A map f : α → β between two (extended) metric spaces is called Lipschitz continuous with constant K ≥ 0 if for all x, y we have edist (f x) (f y) ≤ K * edist x y. For a metric space, the latter inequality is equivalent to dist (f x) (f y) ≤ K * dist x y. There is also a version asserting this inequality only for x and y in some set s. Finally, f : α → β is called locally Lipschitz continuous if each x : α has a neighbourhood on which f is Lipschitz continuous (with some constant).

In this file we provide various ways to prove that various combinations of Lipschitz continuous functions are Lipschitz continuous. We also prove that Lipschitz continuous functions are uniformly continuous, and that locally Lipschitz functions are continuous.

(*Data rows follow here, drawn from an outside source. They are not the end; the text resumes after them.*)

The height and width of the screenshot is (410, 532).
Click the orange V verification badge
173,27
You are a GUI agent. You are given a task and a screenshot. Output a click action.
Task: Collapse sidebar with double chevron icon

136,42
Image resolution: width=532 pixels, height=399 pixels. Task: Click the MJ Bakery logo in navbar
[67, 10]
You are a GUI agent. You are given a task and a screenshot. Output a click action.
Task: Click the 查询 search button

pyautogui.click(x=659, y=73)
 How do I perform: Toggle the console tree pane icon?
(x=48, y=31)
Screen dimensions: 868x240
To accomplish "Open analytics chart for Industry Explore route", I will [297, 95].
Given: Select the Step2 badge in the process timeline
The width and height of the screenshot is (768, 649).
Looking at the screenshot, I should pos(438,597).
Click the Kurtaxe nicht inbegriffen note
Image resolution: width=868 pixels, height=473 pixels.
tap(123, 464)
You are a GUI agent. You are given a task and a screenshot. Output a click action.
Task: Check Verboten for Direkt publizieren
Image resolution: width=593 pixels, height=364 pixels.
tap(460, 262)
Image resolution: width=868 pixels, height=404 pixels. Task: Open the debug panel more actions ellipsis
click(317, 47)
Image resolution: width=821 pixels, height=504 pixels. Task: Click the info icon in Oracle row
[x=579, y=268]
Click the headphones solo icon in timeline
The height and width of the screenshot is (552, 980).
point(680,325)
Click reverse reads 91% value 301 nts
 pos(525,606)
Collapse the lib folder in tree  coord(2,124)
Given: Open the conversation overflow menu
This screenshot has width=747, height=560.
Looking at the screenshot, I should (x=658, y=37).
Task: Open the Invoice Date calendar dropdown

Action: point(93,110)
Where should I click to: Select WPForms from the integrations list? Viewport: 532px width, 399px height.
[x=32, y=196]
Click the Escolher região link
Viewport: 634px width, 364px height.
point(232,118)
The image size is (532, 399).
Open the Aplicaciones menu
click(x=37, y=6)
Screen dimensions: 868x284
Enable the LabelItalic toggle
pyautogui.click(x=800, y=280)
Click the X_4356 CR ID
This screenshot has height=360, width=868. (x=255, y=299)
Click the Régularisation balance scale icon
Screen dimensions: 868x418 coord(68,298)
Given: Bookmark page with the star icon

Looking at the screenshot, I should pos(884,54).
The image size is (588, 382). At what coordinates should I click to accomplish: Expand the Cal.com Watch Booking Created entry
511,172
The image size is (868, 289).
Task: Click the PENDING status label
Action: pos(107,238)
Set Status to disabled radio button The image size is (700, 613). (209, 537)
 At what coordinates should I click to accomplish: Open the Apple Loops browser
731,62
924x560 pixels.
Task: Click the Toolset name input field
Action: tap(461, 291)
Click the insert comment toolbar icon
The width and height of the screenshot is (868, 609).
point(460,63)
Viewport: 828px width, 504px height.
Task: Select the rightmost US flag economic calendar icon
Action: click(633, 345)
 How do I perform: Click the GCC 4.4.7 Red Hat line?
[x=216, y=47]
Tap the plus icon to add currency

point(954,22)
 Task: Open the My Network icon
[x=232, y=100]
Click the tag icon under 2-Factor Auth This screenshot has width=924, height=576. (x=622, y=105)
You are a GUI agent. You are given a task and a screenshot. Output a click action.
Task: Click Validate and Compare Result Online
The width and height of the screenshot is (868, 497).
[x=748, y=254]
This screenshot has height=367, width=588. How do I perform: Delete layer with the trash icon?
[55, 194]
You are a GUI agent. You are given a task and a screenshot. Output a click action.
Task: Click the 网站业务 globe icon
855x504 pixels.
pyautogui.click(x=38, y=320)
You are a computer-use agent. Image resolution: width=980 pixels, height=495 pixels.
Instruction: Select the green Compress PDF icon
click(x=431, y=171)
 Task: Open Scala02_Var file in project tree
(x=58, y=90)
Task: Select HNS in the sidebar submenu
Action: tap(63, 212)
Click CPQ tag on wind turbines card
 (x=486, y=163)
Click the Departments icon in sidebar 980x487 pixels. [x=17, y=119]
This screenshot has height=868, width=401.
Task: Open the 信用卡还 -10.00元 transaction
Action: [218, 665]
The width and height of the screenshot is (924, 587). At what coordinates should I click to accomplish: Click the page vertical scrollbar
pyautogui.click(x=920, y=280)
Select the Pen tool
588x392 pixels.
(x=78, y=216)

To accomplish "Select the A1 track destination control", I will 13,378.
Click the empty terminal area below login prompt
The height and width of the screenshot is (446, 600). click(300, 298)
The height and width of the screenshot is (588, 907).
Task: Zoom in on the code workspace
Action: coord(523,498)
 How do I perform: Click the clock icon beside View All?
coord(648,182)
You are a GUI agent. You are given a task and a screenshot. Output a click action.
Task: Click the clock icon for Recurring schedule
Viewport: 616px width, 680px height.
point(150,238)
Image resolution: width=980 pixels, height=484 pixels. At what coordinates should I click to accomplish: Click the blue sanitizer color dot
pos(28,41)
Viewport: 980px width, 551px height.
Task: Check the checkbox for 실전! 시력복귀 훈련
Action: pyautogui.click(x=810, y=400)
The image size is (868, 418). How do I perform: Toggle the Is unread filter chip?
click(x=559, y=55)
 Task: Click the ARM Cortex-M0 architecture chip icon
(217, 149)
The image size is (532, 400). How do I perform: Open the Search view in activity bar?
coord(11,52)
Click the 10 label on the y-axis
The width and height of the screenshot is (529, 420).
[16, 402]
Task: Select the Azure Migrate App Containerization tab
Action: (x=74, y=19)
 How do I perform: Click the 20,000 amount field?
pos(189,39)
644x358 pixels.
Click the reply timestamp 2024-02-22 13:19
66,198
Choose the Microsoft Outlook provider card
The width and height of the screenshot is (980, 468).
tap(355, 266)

Main definitions and lemmas

• LipschitzWith K f: states that f is Lipschitz with constant K : ℝ≥0
• LipschitzOnWith K f s: states that f is Lipschitz with constant K : ℝ≥0 on a set s
• LipschitzWith.uniformContinuous: a Lipschitz function is uniformly continuous
• LipschitzOnWith.uniformContinuousOn: a function which is Lipschitz on a set s is uniformly continuous on s.
• LocallyLipschitz f: states that f is locally Lipschitz
• LocallyLipschitz.continuous: a locally Lipschitz function is continuous.

Implementation notes

The parameter K has type ℝ≥0. This way we avoid conjunction in the definition and have coercions both to ℝ and ℝ≥0∞. Constructors whose names end with ' take K : ℝ as an argument, and return LipschitzWith (Real.toNNReal K) f.

def LipschitzWith {α : Type u} {β : Type v} [PseudoEMetricSpace α] [PseudoEMetricSpace β] (K : NNReal) (f : α → β) : Prop

A function f is Lipschitz continuous with constant K ≥ 0 if for all x, y we have dist (f x) (f y) ≤ K * dist x y.

Equations

• LipschitzWith K f = ∀ (x y : α), edist (f x) (f y) ≤ ↑K * edist x y

def LipschitzOnWith {α : Type u} {β : Type v} [PseudoEMetricSpace α] [PseudoEMetricSpace β] (K : NNReal) (f : α → β) (s : Set α) : Prop

A function f is Lipschitz continuous with constant K ≥ 0 on s if for all x, y in s we have dist (f x) (f y) ≤ K * dist x y.

Equations

• LipschitzOnWith K f s = ∀ ⦃x : α⦄, x ∈ s → ∀ ⦃y : α⦄, y ∈ s → edist (f x) (f y) ≤ ↑K * edist x y

def LocallyLipschitz {α : Type u} {β : Type v} [PseudoEMetricSpace α] [PseudoEMetricSpace β] (f : α → β) : Prop

f : α → β is called locally Lipschitz continuous iff every point x has a neighourhood on which f is Lipschitz.

Equations

• LocallyLipschitz f = ∀ (x : α), ∃ (K : NNReal), ∃ t ∈ nhds x, LipschitzOnWith K f t

@[simp]

theorem lipschitzOnWith_empty {α : Type u} {β : Type v} [PseudoEMetricSpace α] [PseudoEMetricSpace β] (K : NNReal) (f : α → β) : LipschitzOnWith K f ∅

Every function is Lipschitz on the empty set (with any Lipschitz constant).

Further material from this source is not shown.